On the opposite end of the spectrum, Central and Eastern European countries, along with several EU candidate nations, generally reported lower AIC per capita. Latvia, Estonia, Croatia, and Slovakia follow Hungary and Bulgaria in showing more than 20% lower material welfare than the EU average.
Outside the EU, the European Free Trade Association (EFTA) countries reported higher material welfare levels than the EU. Norway and Switzerland exceeded the EU average, with Norway at 24% above and Switzerland 16% higher. In contrast, all six EU candidate countries fell below the EU average, with Turkey, at 84%, performing better than nine EU countries, including Poland (83%) and Greece (80%).
While Nordic and Western European nations consistently show higher AIC per capita, reflecting better material welfare, Central and Eastern Europe, along with EU candidate countries, exhibit lower AIC figures. This disparity highlights notable regional differences in living standards across Europe.

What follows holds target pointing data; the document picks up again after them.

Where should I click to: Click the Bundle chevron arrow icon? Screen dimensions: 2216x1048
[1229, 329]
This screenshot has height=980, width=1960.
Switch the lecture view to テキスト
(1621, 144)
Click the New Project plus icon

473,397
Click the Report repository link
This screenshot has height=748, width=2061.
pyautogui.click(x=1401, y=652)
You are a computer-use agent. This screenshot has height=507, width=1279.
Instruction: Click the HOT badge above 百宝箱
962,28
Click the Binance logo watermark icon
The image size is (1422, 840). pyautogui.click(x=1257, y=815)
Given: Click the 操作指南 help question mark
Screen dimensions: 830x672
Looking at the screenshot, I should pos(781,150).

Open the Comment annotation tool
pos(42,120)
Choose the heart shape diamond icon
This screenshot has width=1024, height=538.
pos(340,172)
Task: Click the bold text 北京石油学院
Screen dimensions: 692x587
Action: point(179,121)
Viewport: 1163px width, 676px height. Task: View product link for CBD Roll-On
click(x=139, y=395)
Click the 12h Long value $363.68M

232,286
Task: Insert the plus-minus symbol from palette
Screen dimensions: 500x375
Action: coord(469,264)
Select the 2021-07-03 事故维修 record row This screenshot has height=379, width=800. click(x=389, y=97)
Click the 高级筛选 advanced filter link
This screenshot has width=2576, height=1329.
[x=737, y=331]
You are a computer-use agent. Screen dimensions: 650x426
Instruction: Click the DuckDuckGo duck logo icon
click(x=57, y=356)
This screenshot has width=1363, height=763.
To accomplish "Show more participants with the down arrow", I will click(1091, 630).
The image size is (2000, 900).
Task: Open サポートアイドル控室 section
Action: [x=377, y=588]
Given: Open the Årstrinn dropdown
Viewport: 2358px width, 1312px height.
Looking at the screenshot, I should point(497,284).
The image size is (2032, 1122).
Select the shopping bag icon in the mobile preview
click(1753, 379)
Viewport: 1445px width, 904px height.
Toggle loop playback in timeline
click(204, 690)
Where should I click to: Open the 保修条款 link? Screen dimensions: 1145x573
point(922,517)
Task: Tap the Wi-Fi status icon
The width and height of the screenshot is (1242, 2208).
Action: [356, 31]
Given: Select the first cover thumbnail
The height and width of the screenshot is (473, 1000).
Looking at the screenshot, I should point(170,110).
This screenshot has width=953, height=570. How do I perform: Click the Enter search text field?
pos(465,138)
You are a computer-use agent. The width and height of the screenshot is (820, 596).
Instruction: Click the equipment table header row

Over the past three years, several countries experienced shifts in material welfare. Denmark saw the most significant decline, dropping from 120% of the EU average in 2020 to 108% in 2023. Meanwhile, Ireland, Bulgaria, and Spain reported significant increases in AIC per capita, with Turkey recording the most substantial rise among EU candidates, moving from 64% to 84%.
Eurostat explains that AIC is a comprehensive measure of household material well-being, accounting for all household expenditures, including those for food, clothing, housing, and healthcare. This indicator offers a more equitable way to compare living standards across different regions and countries, adjusting for variations in price levels.